The algorithm is based on building up a list of time-overlapping sequences (see above) by using each sequence in the list as a ``seed'' around which to search for overlapping sequences, which are then added to the list. Any sequence which is added to any list is marked as ``used.''
A schematic of the clustering algorithm is shown in Figure 6. The module identifies and stores clusters of pixels for each padrow by beginning from the ``left-bottom'' (= low pad number, low time bucket number), and searching until it finds an unused sequence, one which has not been associated with a cluster. This sequence becomes the seed. The algorithm looks in succession to the left and to the right of the seed for unused sequences which overlap with the seed. These are added to the list, later to become seeds. When clustering around the seed is finished, the next sequence on the list becomes the seed. When all sequences have been seed, the cluster list is complete, and the seed for a new cluster is the first unused sequence looking again from bottom-left.

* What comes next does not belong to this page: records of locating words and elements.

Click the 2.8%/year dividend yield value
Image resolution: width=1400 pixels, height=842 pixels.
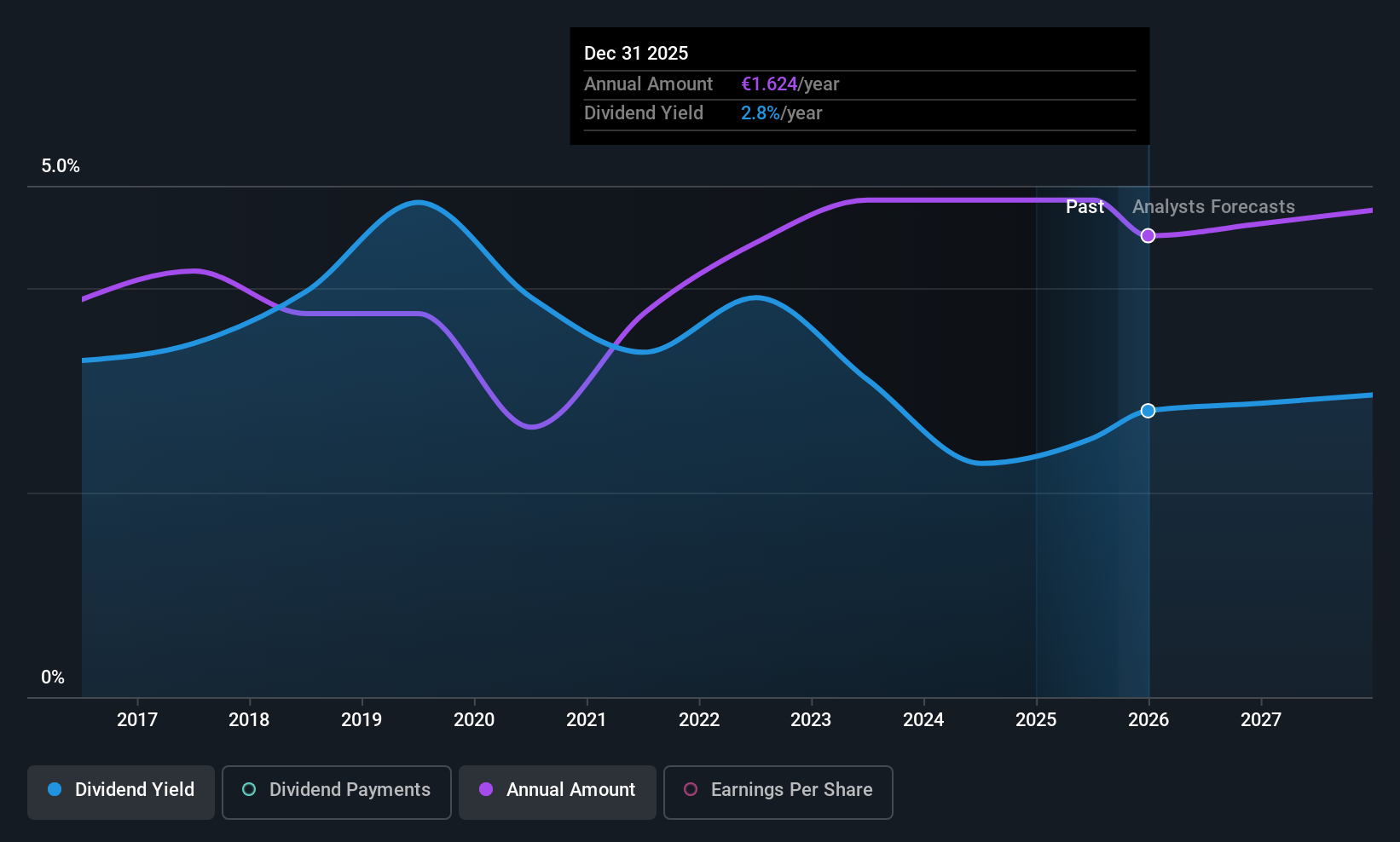[x=781, y=113]
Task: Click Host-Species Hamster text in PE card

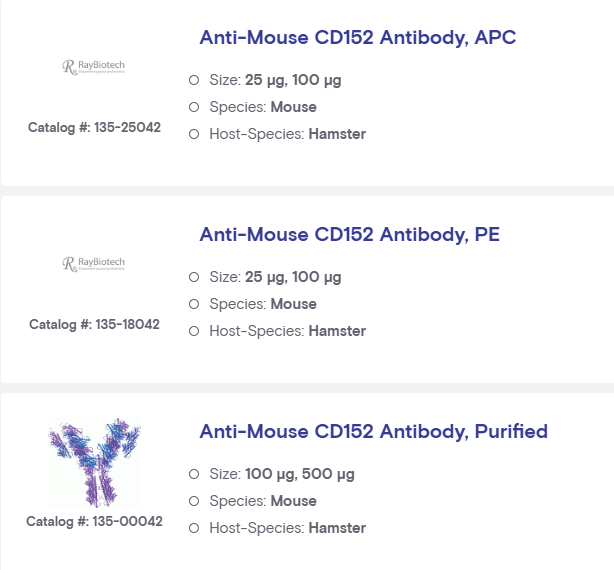Action: coord(287,331)
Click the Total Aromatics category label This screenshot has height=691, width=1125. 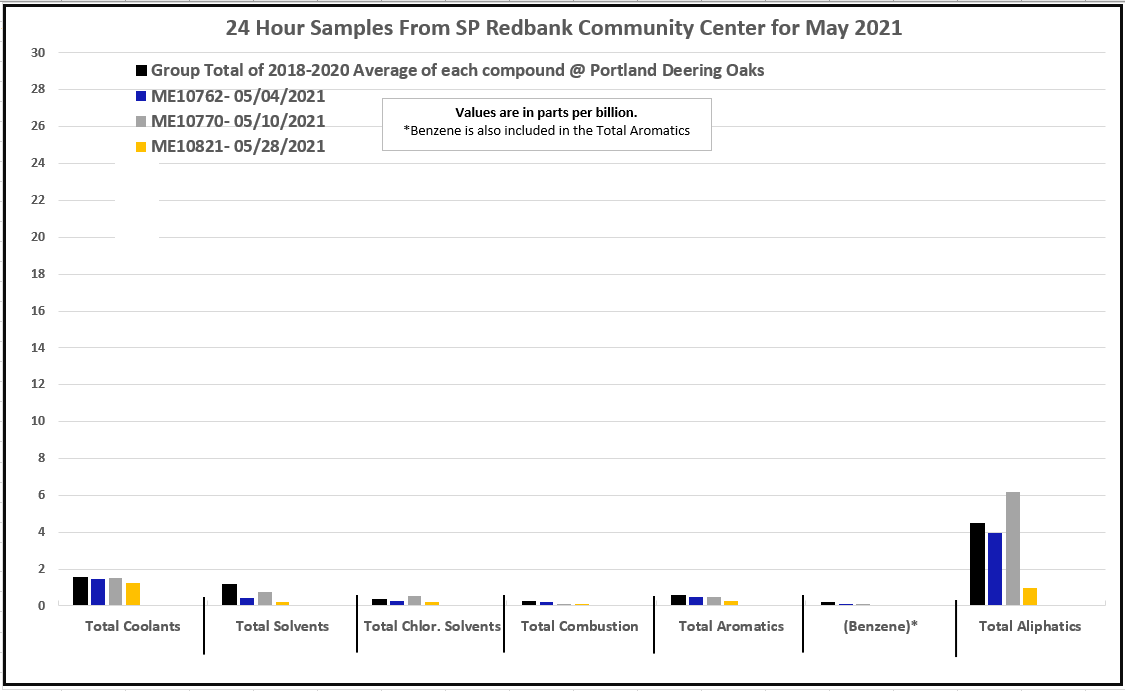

Figure 6: Schematic flow chart for clustering algorithm.
We note that this algorithm finds the most general clusters, as defined above. This includes the three clusters shown in Figure 7. As indicated in the figure, simpler (but faster) algorithms, such as that being proposed for the STAR trigger , would break such structures into more than one piece. While there may indeed be reason for breaking such structures into seperate hits, it is the philosophy in the TCL package to perform any hit deconvolution in the hitfinder package, to make the software more modular and maintainable.

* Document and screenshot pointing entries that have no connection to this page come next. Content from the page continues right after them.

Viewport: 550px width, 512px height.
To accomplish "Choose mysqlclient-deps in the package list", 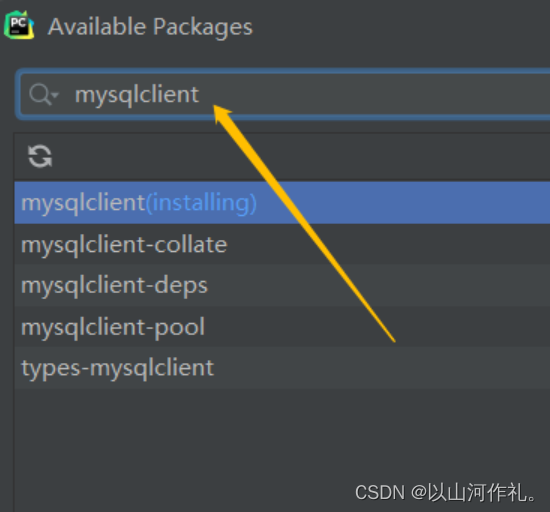I will point(282,285).
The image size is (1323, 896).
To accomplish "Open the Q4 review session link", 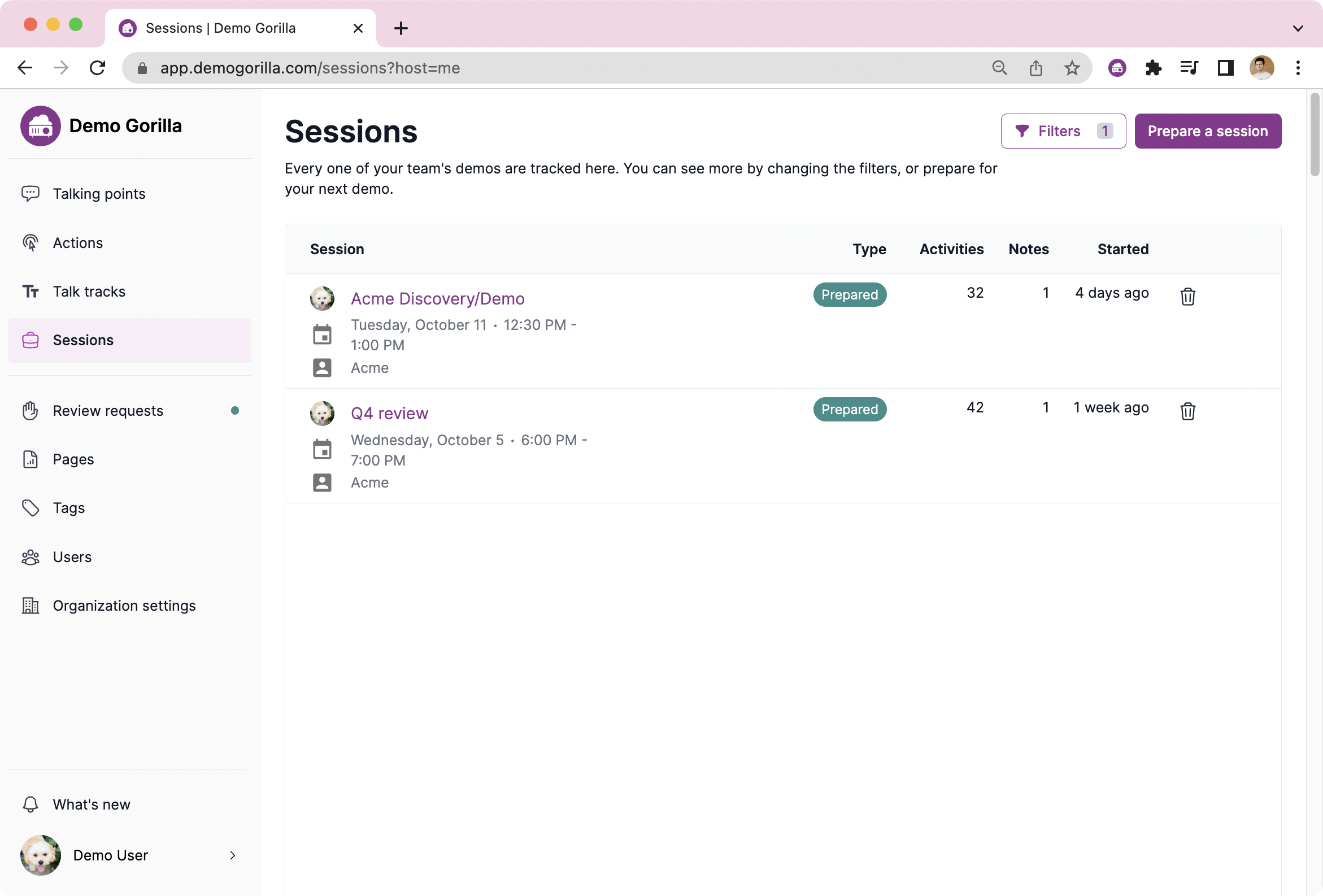I will pyautogui.click(x=389, y=414).
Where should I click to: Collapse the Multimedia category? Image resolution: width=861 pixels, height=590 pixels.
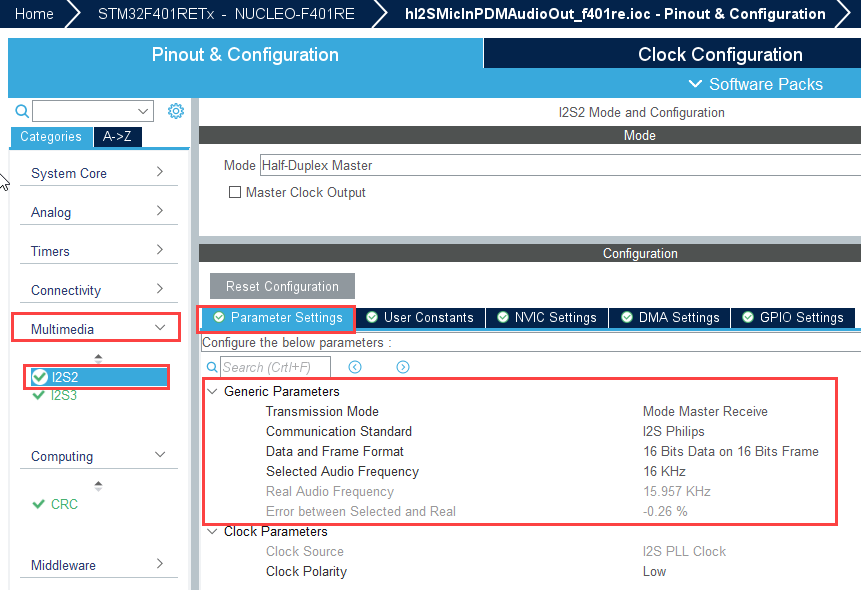tap(96, 329)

Figure 7: Three clusters that would be identified by the TCL algorithm. A simpler, more cpu-efficient algorithm breaks the clusters as indicated by the dotted lines.
The clusterfinder has essentially no tunable parameters. A field in the switch table (see below) specifies the minimum number of sequences for a set of overlapping sequences to be stored as a cluster. The default is 2, simply eliminating noise sequences occurring on individual pads. Reduction to 1 would allow noise into the hitfinding stage, while not increasing the number of good hits. Increasing the switch value to 3 would result in a loss of good two-pad hits.
Currently, sequences in the clusterfinder are defined by the first and last bucket above the threshold set by the front-end electronics (or the slow simulator). One could imagine a second (higher) threshold used by the clusterfinder. The potential utility of such a threshold needs study.